[WHAT YOU ARE ASKED TO DO] Reproduce the entries shown below only from the line with "Apply italic formatting" down to the line with "Expand the Customize", keeping both end lines and copying each one exactly.

[GIVEN RECORDS]
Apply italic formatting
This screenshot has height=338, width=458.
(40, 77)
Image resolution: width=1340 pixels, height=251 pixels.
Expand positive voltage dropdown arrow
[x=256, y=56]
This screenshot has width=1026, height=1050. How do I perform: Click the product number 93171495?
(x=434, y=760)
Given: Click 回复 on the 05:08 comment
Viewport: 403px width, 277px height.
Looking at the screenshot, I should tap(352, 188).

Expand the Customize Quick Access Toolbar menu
---
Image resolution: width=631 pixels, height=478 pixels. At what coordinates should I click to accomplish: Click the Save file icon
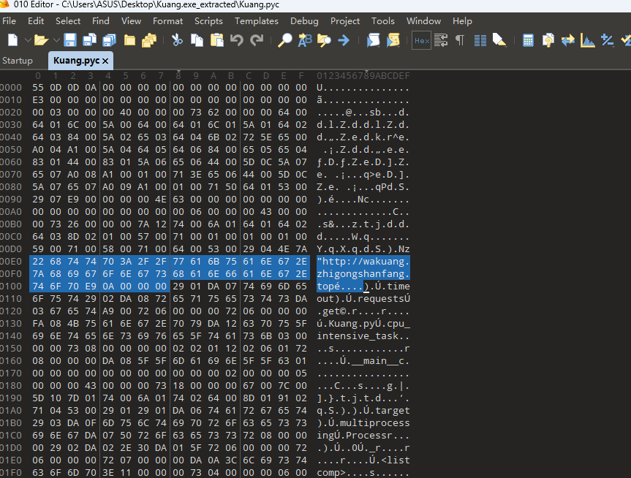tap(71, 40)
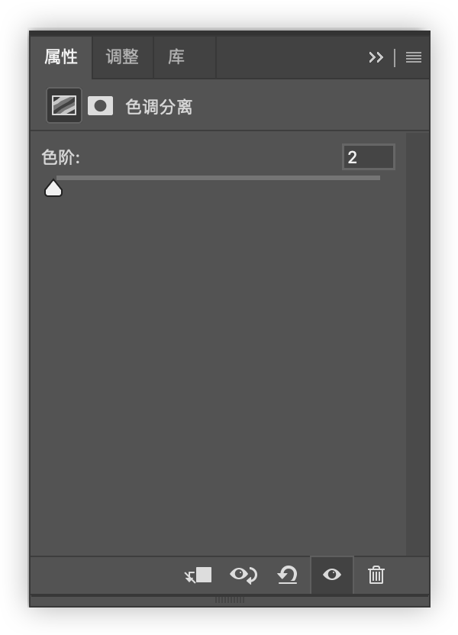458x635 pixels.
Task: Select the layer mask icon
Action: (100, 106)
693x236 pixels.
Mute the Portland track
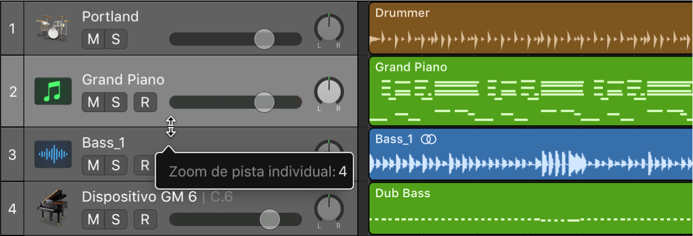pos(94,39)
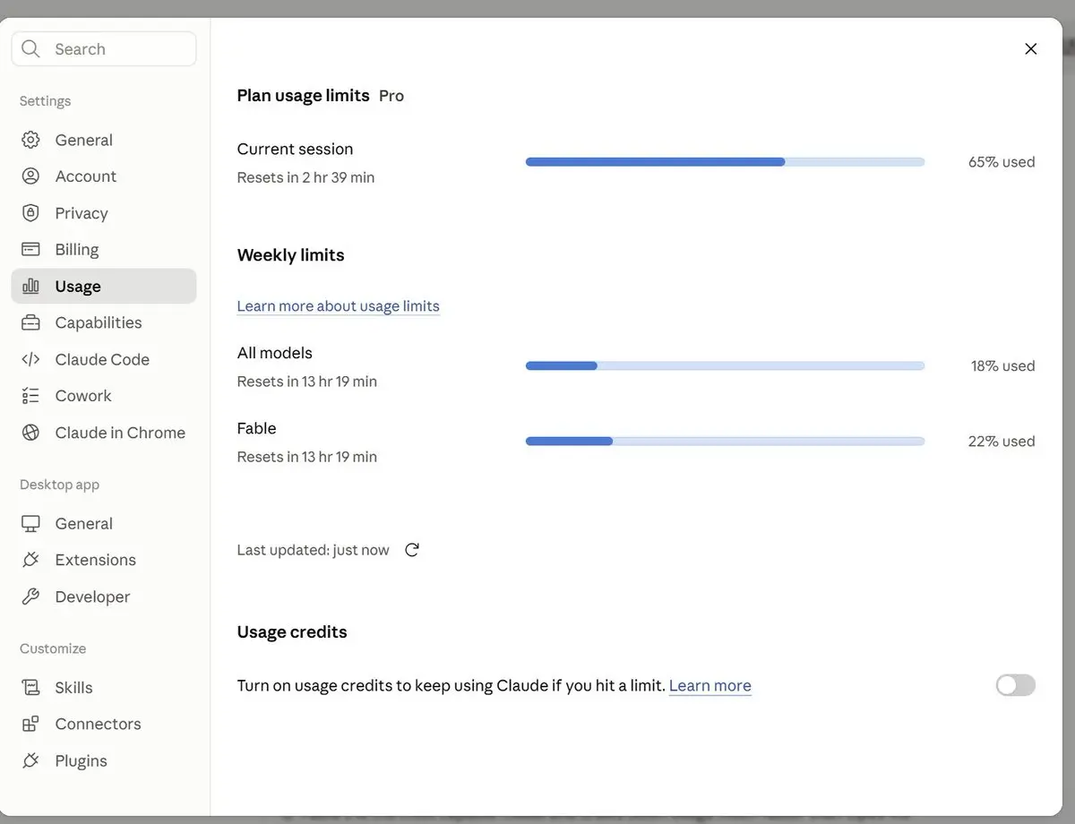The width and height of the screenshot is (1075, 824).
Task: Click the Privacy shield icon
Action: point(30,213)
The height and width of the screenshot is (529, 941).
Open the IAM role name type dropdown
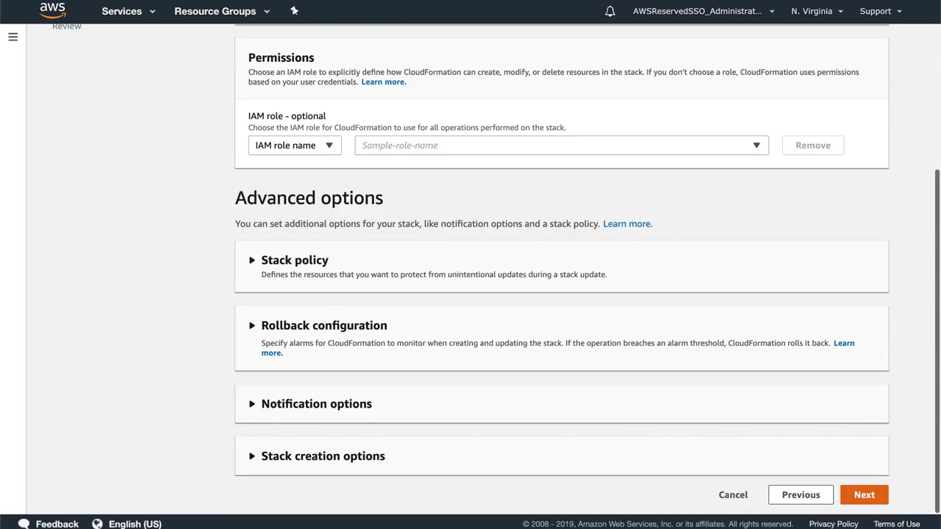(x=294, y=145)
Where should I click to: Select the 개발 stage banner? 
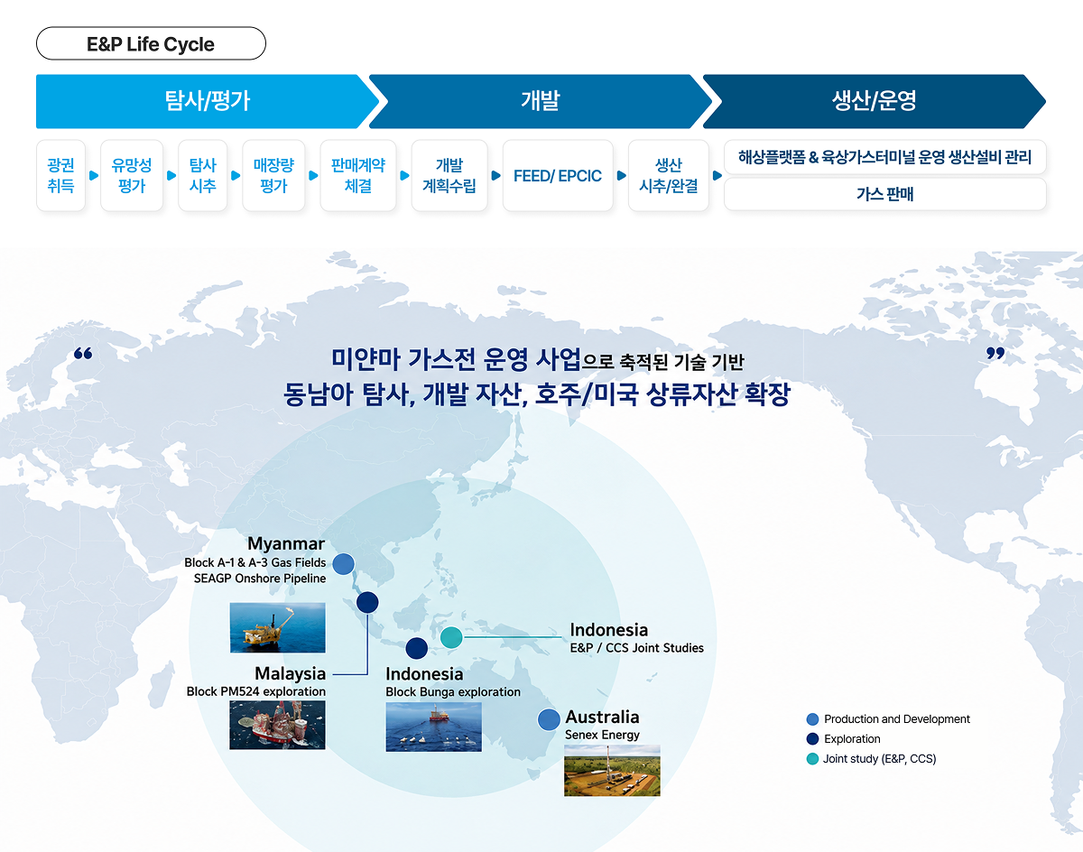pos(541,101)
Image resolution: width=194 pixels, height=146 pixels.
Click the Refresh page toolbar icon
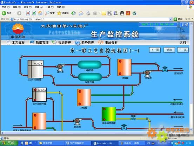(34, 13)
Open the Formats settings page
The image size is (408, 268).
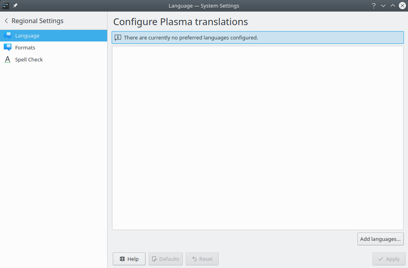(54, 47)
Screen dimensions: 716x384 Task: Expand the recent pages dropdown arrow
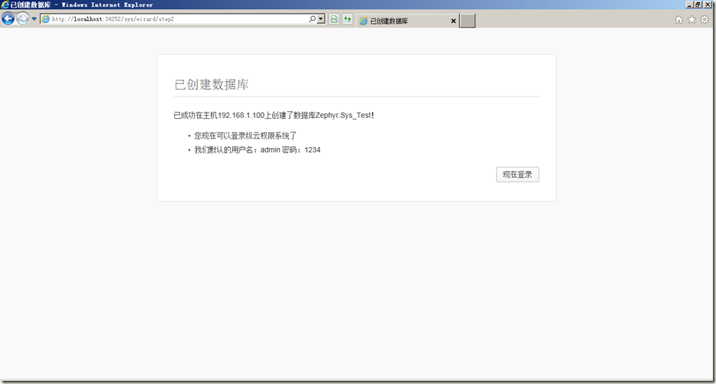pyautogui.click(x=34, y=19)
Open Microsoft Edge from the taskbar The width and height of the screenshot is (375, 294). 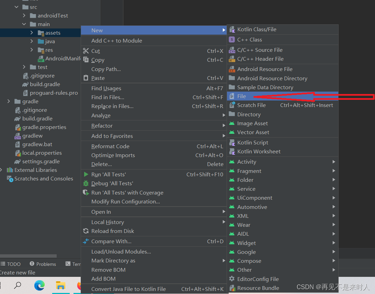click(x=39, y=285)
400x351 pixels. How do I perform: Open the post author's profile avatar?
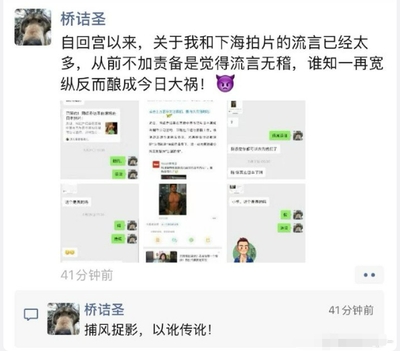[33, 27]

[SOLUTION TO THIS PROBLEM]
Apply italic formatting
This screenshot has height=338, width=458.
(40, 77)
Image resolution: width=1340 pixels, height=251 pixels.
Expand positive voltage dropdown arrow
[x=256, y=56]
This screenshot has width=1026, height=1050. How do I perform: Click the product number 93171495?
(x=434, y=760)
Given: Click 回复 on the 05:08 comment
Viewport: 403px width, 277px height.
Looking at the screenshot, I should tap(352, 188).

Expand the Customize Quick Access Toolbar menu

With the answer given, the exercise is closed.